Infrastructure Territory and The Geopolitics of The Stacks

This paper will explore the implications of multinational technology corporations morphing into the entities that Bruce Sterling has named ‘The Stacks’ – companies that are setting out to build vertically integrated feudalisms. Building on and synthesising the work of Benjamin Bratton (UCSD), Tobias Revell (RCA/ARUP/SuperFlux), Paul Graham Raven (University of Sheffield), and Vinay Gupta (UCL ISRS) this paper will seek to explore ideas of infrastructure, corporations and nation states, territory, and the importance of societal understanding of the interrelations of all three.

It is a strange future-present we live in: corporations are people; Dogecoin exists; Google – a corporation whose mission statement to ‘organize the world’s information and make it universally accessible and useful’ – recently acquired eight robotics companies and a thermostat manufacturer; and ‘The Stacks’ are emerging as digitally-dualistic geopolitical entities.

‘Institutional Memory’ is the method by which information is inherited and pass on between states, corporations and collective groups of people. Using this notion we can begin to unpack and explore the beliefs, biases, and assumptions of corporations and states towards concepts such as hierarchy, law,  and – most importantly in our case – ontologies of the internet.

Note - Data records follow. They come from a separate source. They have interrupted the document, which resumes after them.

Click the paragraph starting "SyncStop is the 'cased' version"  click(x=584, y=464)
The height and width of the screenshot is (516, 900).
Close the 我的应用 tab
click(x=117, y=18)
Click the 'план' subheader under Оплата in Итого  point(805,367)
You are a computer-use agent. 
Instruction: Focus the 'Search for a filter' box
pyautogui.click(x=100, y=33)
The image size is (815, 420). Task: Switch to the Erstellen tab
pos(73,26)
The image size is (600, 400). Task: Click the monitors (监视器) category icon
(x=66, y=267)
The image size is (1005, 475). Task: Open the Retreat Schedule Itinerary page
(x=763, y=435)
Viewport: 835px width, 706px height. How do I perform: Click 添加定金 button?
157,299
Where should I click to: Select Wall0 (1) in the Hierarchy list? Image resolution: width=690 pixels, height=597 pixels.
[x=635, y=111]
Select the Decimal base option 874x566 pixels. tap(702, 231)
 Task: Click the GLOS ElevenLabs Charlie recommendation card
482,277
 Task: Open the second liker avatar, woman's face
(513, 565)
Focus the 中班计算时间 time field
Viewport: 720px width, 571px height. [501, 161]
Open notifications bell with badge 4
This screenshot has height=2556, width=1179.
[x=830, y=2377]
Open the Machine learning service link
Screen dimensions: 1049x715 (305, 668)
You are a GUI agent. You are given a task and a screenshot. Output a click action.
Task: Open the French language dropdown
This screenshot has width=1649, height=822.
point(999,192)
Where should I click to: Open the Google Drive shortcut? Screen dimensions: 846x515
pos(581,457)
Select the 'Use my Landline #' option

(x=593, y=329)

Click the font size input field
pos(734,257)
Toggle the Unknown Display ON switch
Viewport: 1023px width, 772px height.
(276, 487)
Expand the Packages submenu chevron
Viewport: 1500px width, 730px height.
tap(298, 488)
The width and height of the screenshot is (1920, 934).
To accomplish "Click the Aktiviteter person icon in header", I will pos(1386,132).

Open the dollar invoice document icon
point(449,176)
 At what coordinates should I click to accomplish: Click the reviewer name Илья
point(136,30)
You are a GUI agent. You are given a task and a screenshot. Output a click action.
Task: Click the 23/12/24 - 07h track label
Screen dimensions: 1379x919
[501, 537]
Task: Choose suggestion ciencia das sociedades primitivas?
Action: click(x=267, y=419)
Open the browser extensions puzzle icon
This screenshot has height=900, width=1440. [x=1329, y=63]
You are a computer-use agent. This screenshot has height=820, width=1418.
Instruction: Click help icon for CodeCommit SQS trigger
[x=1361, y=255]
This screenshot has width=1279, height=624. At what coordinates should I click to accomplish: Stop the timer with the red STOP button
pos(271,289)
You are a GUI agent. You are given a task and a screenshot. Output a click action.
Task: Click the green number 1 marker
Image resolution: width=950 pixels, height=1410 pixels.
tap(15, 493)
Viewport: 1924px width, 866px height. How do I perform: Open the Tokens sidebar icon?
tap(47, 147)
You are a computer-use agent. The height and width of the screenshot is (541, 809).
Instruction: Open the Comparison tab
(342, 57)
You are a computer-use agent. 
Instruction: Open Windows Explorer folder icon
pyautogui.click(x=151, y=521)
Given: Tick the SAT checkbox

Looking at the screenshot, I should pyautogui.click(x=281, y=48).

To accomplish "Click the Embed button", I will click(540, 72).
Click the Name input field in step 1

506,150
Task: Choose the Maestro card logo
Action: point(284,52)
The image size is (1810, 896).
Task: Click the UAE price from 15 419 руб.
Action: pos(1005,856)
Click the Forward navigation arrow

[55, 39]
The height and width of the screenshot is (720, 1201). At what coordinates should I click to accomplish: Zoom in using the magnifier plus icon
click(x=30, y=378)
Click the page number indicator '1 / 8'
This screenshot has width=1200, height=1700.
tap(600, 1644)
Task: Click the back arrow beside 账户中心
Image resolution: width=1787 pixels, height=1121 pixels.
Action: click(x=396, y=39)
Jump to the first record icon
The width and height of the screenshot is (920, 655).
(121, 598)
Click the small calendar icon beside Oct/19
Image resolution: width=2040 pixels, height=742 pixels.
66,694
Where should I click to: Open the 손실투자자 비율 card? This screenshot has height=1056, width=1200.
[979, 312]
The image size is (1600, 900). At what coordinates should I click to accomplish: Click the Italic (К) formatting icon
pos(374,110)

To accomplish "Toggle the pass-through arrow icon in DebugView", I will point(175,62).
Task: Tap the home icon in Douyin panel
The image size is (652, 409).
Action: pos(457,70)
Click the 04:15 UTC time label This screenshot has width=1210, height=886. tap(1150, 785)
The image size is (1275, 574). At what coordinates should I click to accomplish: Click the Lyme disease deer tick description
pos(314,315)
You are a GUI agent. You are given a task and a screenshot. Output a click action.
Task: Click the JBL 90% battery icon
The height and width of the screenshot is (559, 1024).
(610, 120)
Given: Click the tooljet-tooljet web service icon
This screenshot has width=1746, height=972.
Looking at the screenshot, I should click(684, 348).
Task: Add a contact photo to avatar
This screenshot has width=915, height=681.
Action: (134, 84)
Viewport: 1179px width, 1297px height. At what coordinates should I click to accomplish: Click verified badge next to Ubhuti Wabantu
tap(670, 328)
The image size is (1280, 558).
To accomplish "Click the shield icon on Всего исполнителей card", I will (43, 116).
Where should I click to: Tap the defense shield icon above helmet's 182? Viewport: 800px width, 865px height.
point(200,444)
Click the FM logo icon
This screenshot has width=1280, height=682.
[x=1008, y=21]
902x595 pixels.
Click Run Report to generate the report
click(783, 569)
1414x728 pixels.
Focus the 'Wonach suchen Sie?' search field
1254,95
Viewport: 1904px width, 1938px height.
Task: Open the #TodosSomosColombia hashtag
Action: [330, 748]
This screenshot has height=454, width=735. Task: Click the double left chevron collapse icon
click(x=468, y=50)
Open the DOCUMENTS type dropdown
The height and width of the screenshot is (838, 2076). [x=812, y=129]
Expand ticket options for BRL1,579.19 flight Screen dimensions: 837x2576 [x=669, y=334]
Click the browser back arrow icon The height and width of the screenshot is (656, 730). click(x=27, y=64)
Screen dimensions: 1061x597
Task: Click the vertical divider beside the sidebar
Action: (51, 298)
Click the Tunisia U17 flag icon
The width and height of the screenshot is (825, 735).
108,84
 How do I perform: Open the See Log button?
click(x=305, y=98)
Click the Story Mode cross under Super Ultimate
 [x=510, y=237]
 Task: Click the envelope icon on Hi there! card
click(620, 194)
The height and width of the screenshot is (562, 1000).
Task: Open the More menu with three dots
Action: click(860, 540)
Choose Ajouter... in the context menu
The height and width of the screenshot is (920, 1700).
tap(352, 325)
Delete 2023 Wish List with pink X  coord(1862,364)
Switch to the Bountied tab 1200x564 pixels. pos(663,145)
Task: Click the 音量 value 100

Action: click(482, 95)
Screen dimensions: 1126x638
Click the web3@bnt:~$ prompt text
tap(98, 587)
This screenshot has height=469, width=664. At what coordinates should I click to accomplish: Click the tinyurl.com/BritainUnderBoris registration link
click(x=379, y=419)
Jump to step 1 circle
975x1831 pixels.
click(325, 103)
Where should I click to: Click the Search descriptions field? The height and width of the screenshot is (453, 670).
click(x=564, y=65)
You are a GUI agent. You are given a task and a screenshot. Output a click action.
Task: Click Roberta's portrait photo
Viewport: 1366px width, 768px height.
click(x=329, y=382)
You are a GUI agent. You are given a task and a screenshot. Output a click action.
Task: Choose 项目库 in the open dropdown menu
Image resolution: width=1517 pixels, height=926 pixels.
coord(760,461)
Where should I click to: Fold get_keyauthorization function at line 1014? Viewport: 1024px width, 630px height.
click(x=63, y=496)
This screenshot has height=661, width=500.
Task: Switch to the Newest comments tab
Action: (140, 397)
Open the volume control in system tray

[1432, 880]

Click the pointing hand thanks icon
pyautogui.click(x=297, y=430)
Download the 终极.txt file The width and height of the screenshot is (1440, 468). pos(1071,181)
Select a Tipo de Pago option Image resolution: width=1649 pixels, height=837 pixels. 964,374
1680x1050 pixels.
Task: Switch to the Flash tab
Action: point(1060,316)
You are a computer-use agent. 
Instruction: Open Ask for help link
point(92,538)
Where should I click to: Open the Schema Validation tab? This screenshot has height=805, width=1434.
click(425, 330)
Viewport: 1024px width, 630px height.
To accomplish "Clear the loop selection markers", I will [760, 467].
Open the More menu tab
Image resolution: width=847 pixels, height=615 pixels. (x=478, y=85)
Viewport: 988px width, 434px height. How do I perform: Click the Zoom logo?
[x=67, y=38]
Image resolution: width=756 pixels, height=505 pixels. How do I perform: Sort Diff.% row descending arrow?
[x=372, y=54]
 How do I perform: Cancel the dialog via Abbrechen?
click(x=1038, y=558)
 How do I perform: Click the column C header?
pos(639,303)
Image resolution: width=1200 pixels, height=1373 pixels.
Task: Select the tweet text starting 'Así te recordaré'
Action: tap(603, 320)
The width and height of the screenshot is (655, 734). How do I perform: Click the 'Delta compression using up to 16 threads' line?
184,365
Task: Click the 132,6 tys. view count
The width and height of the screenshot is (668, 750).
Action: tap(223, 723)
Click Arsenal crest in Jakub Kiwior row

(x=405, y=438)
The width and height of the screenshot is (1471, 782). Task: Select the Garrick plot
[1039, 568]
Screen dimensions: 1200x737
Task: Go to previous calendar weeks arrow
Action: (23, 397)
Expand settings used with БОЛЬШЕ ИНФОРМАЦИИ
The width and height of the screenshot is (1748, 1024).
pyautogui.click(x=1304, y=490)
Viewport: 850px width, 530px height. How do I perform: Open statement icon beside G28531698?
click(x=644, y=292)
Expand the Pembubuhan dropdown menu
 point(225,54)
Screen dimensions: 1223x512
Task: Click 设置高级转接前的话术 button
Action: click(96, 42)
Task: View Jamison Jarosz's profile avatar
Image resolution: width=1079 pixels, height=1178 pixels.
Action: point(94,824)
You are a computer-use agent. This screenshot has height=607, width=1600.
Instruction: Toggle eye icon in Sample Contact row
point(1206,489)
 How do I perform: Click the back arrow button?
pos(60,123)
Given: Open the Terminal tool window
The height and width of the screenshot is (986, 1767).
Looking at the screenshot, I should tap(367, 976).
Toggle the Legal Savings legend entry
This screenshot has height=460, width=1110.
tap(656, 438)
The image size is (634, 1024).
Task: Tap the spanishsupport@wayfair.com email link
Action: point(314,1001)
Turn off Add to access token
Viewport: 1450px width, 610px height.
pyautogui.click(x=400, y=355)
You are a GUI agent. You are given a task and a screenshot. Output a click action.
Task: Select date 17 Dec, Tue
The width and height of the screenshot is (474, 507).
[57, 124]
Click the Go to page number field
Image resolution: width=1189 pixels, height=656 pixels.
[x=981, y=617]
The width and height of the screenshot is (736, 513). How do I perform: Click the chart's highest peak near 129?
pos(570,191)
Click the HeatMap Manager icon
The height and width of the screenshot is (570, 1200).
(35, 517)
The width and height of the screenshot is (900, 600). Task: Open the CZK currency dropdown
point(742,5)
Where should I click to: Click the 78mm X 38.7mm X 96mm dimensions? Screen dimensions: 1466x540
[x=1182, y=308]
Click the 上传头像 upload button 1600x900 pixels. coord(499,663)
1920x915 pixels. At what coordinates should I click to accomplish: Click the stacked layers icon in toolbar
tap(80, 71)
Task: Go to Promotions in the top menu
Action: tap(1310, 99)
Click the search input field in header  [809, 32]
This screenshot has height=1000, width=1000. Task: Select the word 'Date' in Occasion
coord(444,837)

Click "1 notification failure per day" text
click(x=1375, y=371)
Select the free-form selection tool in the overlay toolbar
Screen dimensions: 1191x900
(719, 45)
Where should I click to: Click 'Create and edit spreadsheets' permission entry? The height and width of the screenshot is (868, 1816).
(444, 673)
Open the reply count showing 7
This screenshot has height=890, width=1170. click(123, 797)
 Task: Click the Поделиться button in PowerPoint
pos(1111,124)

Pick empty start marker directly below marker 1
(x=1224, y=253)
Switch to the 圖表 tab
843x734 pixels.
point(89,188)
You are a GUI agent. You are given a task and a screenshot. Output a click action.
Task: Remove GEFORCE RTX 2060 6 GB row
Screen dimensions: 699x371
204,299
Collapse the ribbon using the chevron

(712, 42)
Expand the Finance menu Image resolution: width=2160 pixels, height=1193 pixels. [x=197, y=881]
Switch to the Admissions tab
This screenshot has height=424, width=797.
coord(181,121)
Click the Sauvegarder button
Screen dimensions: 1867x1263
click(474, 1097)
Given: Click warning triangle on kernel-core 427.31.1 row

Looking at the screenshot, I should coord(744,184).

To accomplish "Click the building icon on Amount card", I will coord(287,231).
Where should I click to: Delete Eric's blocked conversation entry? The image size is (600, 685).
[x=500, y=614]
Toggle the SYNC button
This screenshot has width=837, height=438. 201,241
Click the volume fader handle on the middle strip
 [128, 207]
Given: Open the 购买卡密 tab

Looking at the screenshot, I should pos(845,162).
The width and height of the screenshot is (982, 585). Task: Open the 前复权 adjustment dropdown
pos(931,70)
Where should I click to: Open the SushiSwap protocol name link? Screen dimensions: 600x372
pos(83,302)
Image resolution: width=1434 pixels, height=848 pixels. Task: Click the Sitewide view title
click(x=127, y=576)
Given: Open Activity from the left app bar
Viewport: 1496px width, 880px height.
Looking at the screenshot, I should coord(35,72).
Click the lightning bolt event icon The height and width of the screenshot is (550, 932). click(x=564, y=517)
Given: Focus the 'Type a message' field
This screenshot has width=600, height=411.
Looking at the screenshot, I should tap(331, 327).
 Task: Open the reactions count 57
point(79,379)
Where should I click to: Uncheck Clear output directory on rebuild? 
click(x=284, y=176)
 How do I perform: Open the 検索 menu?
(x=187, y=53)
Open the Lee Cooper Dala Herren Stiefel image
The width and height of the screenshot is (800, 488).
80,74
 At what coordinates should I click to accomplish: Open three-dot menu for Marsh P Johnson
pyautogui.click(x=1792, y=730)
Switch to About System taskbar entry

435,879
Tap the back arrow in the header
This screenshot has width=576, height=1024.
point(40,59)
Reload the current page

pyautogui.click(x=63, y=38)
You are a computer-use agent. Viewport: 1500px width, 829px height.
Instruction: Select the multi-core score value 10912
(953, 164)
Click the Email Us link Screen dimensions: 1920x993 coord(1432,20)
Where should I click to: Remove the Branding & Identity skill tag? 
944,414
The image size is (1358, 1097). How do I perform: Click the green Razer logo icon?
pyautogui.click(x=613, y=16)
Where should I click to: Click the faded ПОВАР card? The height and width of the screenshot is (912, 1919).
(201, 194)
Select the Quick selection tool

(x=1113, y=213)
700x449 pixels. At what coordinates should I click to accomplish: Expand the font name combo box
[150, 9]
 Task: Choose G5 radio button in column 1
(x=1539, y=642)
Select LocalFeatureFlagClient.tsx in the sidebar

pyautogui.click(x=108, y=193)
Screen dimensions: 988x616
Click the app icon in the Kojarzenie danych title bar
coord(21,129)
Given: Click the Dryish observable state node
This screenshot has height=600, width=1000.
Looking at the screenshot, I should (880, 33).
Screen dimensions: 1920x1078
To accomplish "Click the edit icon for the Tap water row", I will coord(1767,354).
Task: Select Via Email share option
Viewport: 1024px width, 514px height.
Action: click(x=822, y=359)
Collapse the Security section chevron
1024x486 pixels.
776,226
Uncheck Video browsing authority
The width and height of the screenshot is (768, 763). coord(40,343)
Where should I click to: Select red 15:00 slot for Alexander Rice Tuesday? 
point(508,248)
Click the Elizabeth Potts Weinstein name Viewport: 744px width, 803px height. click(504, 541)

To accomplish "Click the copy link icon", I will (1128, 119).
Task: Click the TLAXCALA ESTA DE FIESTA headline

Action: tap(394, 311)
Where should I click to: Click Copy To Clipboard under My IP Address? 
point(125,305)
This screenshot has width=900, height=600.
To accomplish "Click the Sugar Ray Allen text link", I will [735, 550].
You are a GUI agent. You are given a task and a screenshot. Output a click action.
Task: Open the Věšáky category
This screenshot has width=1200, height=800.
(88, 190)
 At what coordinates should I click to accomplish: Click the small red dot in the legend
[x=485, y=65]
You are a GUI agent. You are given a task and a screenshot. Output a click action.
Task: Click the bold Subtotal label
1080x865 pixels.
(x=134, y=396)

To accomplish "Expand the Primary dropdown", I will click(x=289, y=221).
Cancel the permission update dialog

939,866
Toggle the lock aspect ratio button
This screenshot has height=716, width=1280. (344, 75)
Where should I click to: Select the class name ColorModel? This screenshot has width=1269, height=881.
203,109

The concept of a separate, distinct ‘cyberspace’, the subtle shifting of corporate discourse from ‘The Cloud’ to ‘A Cloud’, and the boastful claims of the Information Security industry all point towards the web as being understood along dualist lines by the Stacks. This stands in contrast to non digital-dualist views held by government cyber commands which sees ‘cyber’ as a theater not a territory, demonstrated in their understandings of servers on sovereign territory and the legality of cyber-espionage.

The Stacks require deep strata of data to do their business, and in order to get that data the userbase must be made legible. Following James Scott’s “Seeing Like A State”, this talk will argue for the need to “see like a stack” in order for us to better understand the approaches of these entities towards data collection, knowledge creation, and territorial definition.

The conceptual shift upwards from owning and controlling spatial territory to owning and controlling ‘informational territory’ is not new. It began with closing of the US frontier in 1893 & introduction of the telegraph interoperability bill a few years after. Today however, as these infrastructural territories are created and claimed, their owners and creators are influencing our political and economic systems at every level, from the geopolitical to the micropolitical, resulting in what Bratton calls “the ‘accidental’ de-lamination of traditional Westphalian geographies of sovereignty through the realization of other topologies”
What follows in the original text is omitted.